§ Consigne:
Poursuivez la décision du Conseil d'État sur le refus de la société Electricité de France de communiquer un dossier d'options de sûreté, en reprenant juste après sa dernière phrase.

Arrêt rendu par Conseil d’Etat
15-03-2023
n° 456871
Texte intégral :
Vu la procédure suivante :

L’association Réseau « Sortir du nucléaire » a demandé au tribunal administratif de Lyon d’annuler la décision par laquelle la société Electricité de France a refusé de lui communiquer le dossier d’options de sûreté d’un projet de piscine centralisée d’entreposage de combustibles usés dans une version occultée à bon escient et d’enjoindre à cette société de lui communiquer cette version dans un délai de dix jours à compter de la notification du jugement, sous astreinte de 50 € par jour de retard. Par un jugement n° 2005596 du 20 juillet 2021, le tribunal administratif a rejeté sa demande.

Par un pourvoi sommaire et un mémoire complémentaire, enregistrés les 20 septembre et 20 décembre 2021 au secrétariat du contentieux du Conseil d’Etat, l’association Réseau « Sortir du nucléaire » demande au Conseil d’Etat :

1°) d’annuler ce jugement ;

2°) réglant l’affaire au fond, de faire droit à ses conclusions de première instance, après avoir, le cas échéant, transmis une question préjudicielle à la Cour de justice de l’Union européenne ;

3°) de mettre à la charge de la société Electricité de France la somme de 3 000 € en application de l’article L. 761-1 du code de justice administrative.

Vu les autres pièces du dossier ;

Vu :

– la convention d’Aarhus sur l’accès à l’information, la participation du public au processus décisionnel et l’accès à la justice en matière d’environnement ;

– la directive 2003/4/CE du Parlement européen et du Conseil du 28 janvier 2003 ;

– le code de l’environnement ;

– le code des relations entre le public et l’administration ;

– les arrêts C-442/14 et C-673/13 P du 23 novembre 2016 de la Cour de justice de l’Union européenne ;

– le code de justice administrative ;

Après avoir entendu en séance publique :

– le rapport de M. Bruno Delsol, conseiller d’Etat,

– les conclusions de M. Laurent Domingo, rapporteur public ;

La parole ayant été donnée, après les conclusions, à la SAS Hannotin Avocats, avocat de l’association Réseau « Sortir du nucléaire » et à la SCP Foussard, Froger, avocat de la société Electricité de France ;

Vu la note en délibéré, enregistrée le 27 février 2023, présentée par l’association Réseau « Sortir du nucléaire ».

§ Jeu de données:
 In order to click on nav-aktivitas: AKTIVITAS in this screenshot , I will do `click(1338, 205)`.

==

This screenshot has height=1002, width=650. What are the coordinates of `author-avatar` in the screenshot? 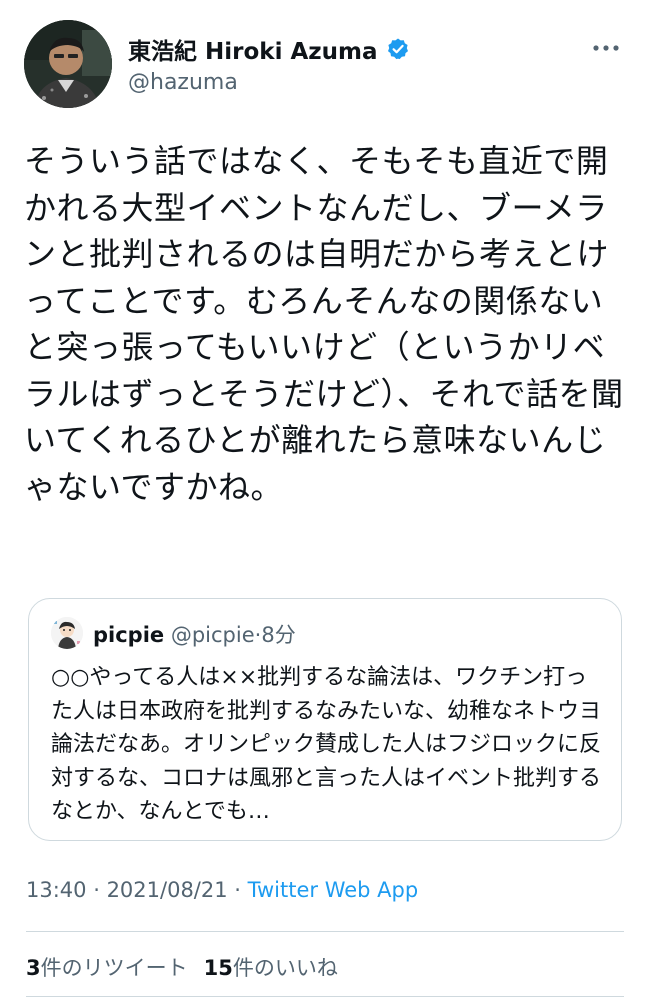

...

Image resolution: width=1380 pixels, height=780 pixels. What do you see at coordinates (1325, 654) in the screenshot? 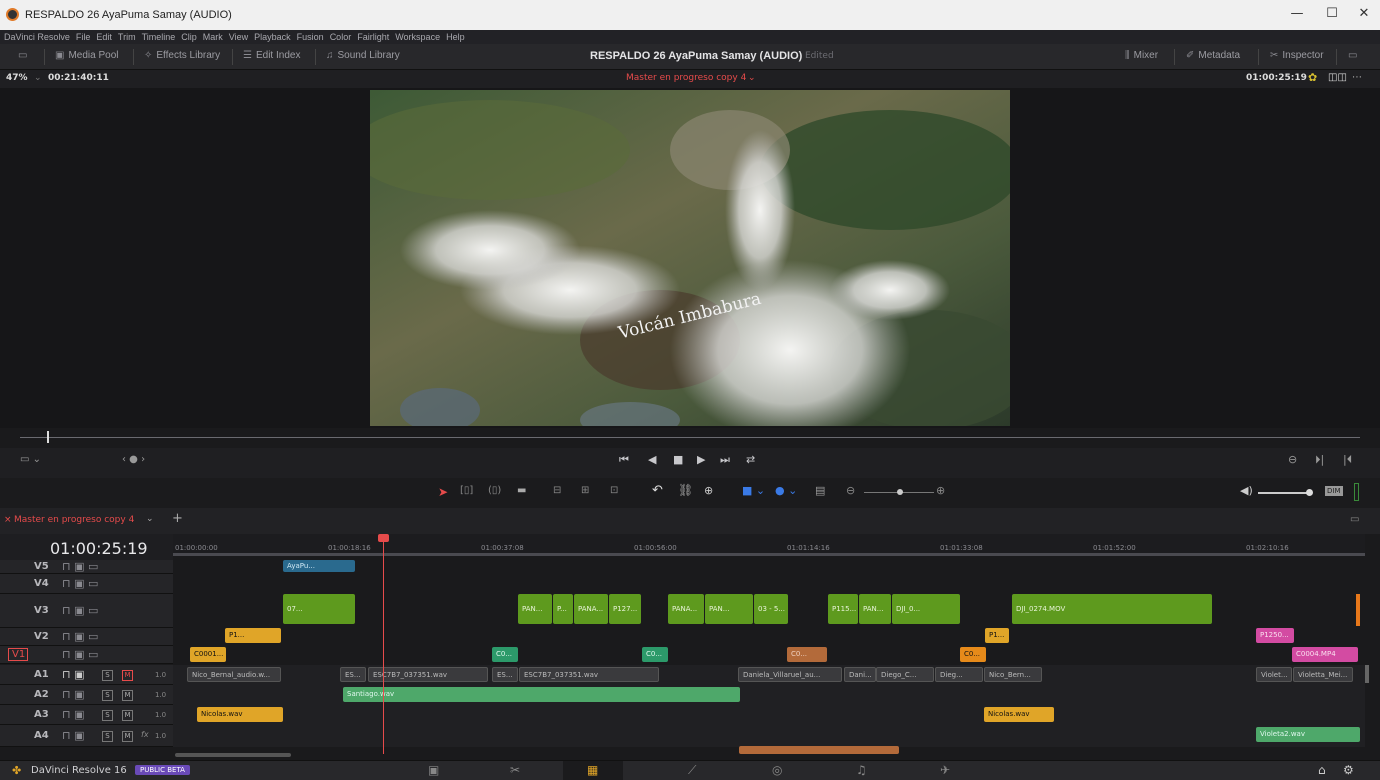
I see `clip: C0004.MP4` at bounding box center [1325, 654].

§ Résultat obtenu:
Considérant ce qui suit :

1. Il ressort des pièces du dossier soumis aux juges du fond que l’association Réseau « Sortir du nucléaire » a demandé à la société Electricité de France (EDF) de lui communiquer le dossier d’options de sûreté d’un projet de piscine centralisée d’entreposage de combustibles nucléaires usés et qu’EDF lui en a communiqué une version occultée de passages relatifs, d’une part, à la teneur des outils de surveillance utilisés et à la température de l’eau et, d’autre part, à l’implantation du système de refroidissement et d’apport d’eau. L’association se pourvoit en cassation contre le jugement par lequel le tribunal administratif de Lyon a rejeté sa demande tendant à l’annulation de la décision implicite d’EDF refusant la communication de ce document sans occultation de ces passages.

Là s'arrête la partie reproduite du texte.